**What this task involves**
Carry on the article below about symbolic execution with KLEE and LLVM, starting after its final paragraph.

**Excerpted passage**
Applied Symbolic Execution with KLEE/LLVM

This article serves as a follow-up to my previous post on symbolic execution, which can be found here. In this article, we will delve deeper into the details of KLEE and LLVM, discussing a potential practical application for a symbolic executor. We will also address some limitations and drawbacks associated with this approach.

If you’re interested in the changes we made for KLEE and LLVM, you can find them on GitHub.

One limitation of symbolic execution, as well as dynamic code analysis in general, is that the code under analysis needs to be buildable and linkable. Consequently, it is more challenging to analyze subsystems or code snippets compared to using a [lint tool](http://en.wikipedia.org/wiki/Lint_(software). Another complication arises from the fact that the symbolic executor’s virtual machine must also comprehend and model the system calls used by the code. This makes the tool OS-dependent, as it requires emulating all calls that “escape” the executor. Cadar, Dunbar, and Engler explain how this can be achieved for Linux by analyzing GNU coreutils in [1].

Overview

KLEE is built on the LLVM Compiler infrastructure, which defines a language-independent intermediate code representation known as LLVM-IR. KLEE features an LLVM-IR interpreter (executor) capable of executing any program in LLVM-IR format. Additionally, KLEE allows for marking certain areas of memory as symbolic, thereby modifying the execution to cover previously unexplored code. At a high level, KLEE creates an internal state for each execution instance, representing a unique path. The creation of new states (forks) typically occurs at branching points where the condition is symbolic.

At any given time, KLEE can calculate concrete values for symbolic memory, thereby directing the code along a specific path. This technology can be used to generate a set of test vectors that drive full test coverage for any given piece of code.

In its current implementation, KLEE also checks for erroneous memory references and division by zero defects. When such a defect is found, KLEE generates the concrete values that caused the defect. As a result, the set of defects discovered by KLEE contains no false positives.

For a large program, a significant number of states can be created, leading to the CFG (Control Flow Graph) path explosion problem. This is one of the limitations of a symbolic executor.

KLEE heavily utilizes a component called STP [2], a purpose-built constraint solver used to evaluate the accumulated path constraints for symbolic data. Solving the path constraints (and the Boolean SAT problems they are converted into) is an NP-complete problem. The time required to find a solution is unbounded. However, research in theorem provers and SAT solvers is actively progressing, and STP has proven to be highly effective, combining a state-of-the-art SAT solver with numerous heuristics and optimizations tailored for executing code.

Finally, while executing a program and generating a large set of states, KLEE needs to determine the next state to “schedule.” Employing an optimized searcher (in KLEE terminology) is crucial for finding the correct path and solving the desired problem. KLEE provides a wide range of different searchers, each optimized for different use cases, such as achieving maximum code coverage.

**Dataset content**
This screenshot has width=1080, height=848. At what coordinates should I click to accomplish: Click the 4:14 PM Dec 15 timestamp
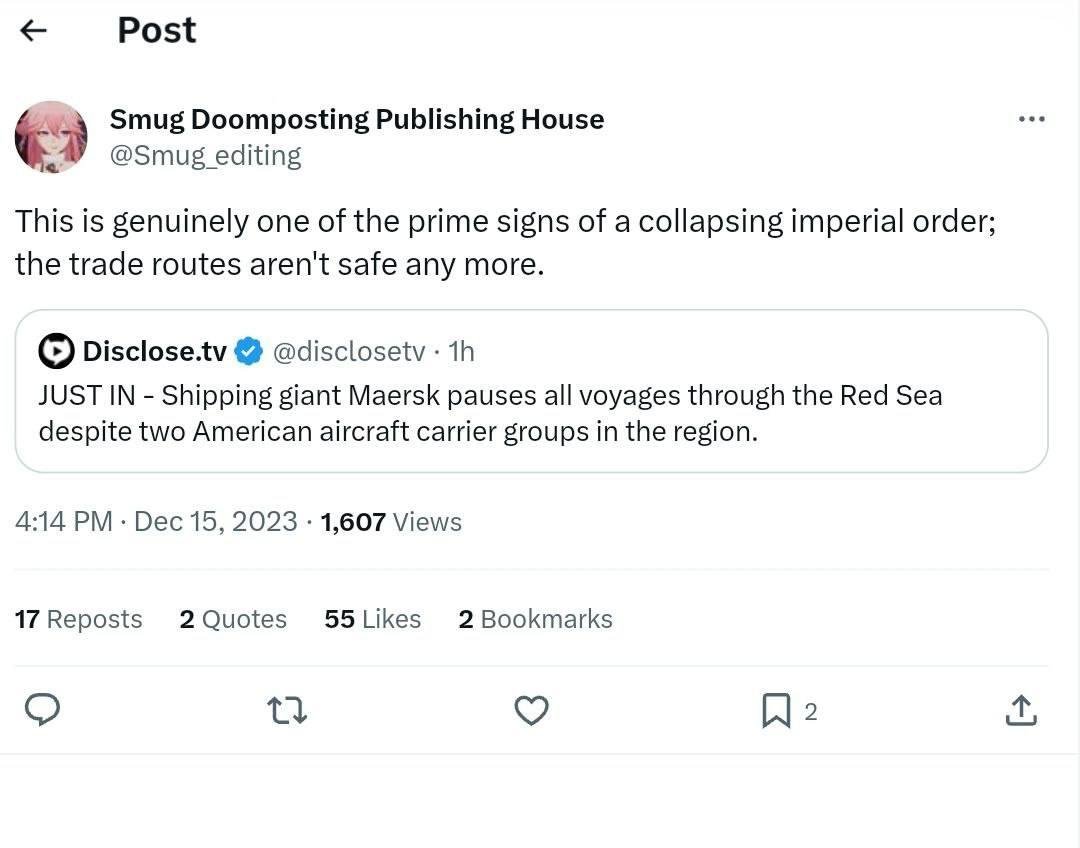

* * *

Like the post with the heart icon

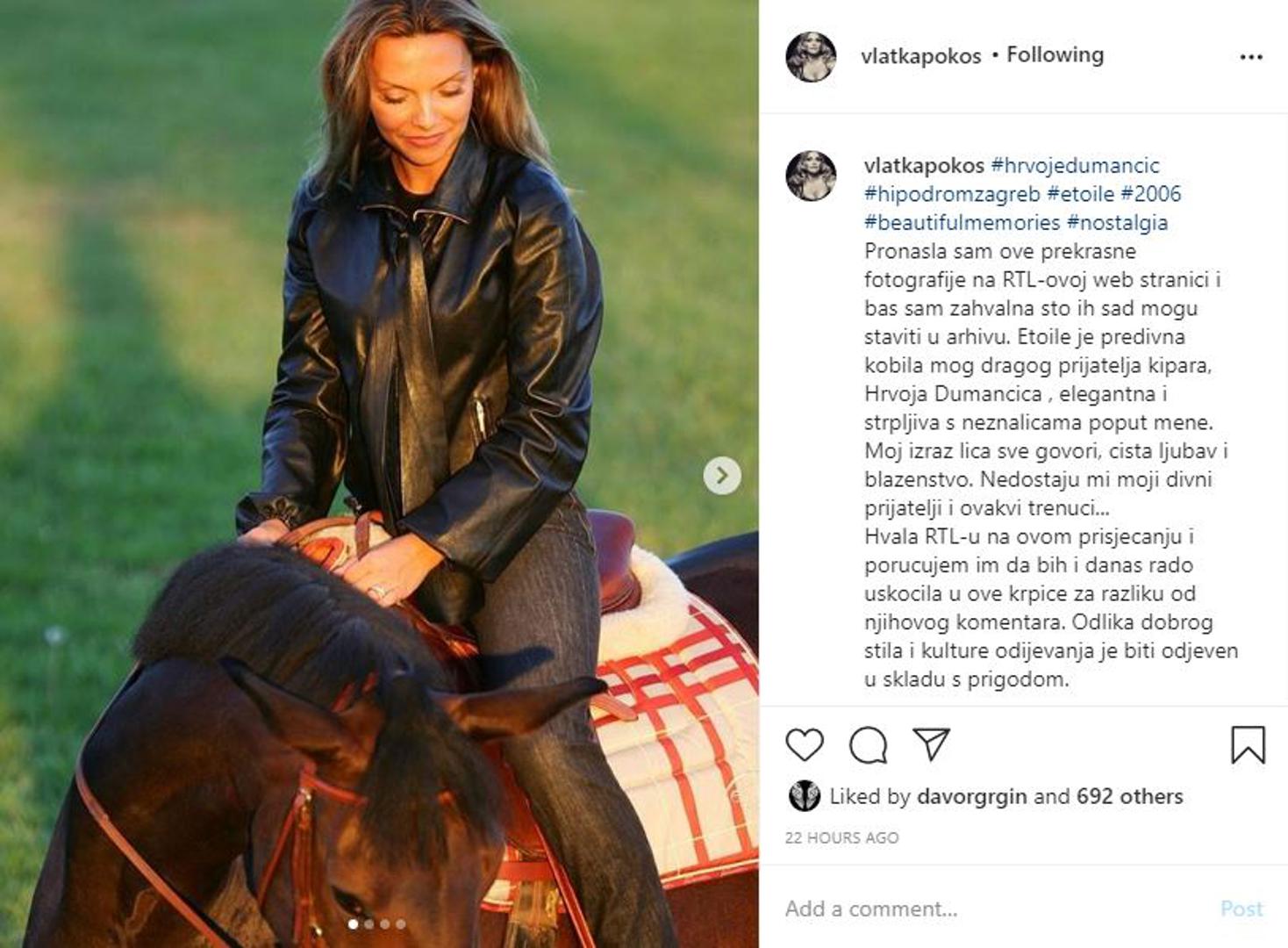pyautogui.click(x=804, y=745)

**Output for this task**
Usage

The first step in analyzing code with KLEE is to generate a single LLVM-IR executable that includes the code you want to test and the required libraries. Currently, there are two compilers available for generating LLVM-IR: llvm-gcc and clang. llvm-gcc supports all GCC front-ends (e.g., C, C++), while clang offers support for C and Objective-C (with ongoing support for C++).

Once you have compiled all your code and libraries into LLVM-IR, you need to link them together into a single file using the llvm-link command. KLEE can then execute and analyze the code within this binary.

However, in most cases, this will result in normal code execution, as KLEE needs to be informed about the parts of memory to treat as symbolic. Additionally, the code of interest is often not reachable from the default main() function in the binary. In such cases, modifications to the code are necessary. Fortunately, marking variables, arrays, etc., as symbolic is straightforward and only requires adding a single line to your code. Making the code of interest reachable can be more challenging. Typically, you will need to call into the APIs/functions of the code of interest. If you already have a test suite, it can serve as a good starting point. Otherwise, you will need to write at least a portion of it. It is worth noting that once a test suite exists, KLEE becomes a powerful tool for regression testing, automatically covering and searching for specific defects in new code.

The manual aspects of setting up code for analysis are among the drawbacks of symbolic executors like KLEE, as they limit the level of automation that can be applied. However, certain aspects of this manual work can be simplified [6, 7].

It is important to compile all libraries into LLVM-IR alongside the code you want to test. The KLEE interpreter relies on calling “the environment” (i.e., the runtime/operating system) for any unresolved symbols in the LLVM-IR binary. While this is suitable for normal execution, KLEE cannot make calls outside the LLVM-IR binary with symbolic arguments. Such calls would terminate the execution state.

As a general rule, it is advisable to minimize calls outside the LLVM-IR environment to the lowest possible level (e.g., system calls). KLEE includes a model for the 40 most common Linux system calls and can handle calls to them, as this model understands the semantics of the desired actions well enough to generate the necessary constraints. By creating the model at this level, the size of the model is limited, and the rest of the library and runtimes are executed as usual by the KLEE interpreter.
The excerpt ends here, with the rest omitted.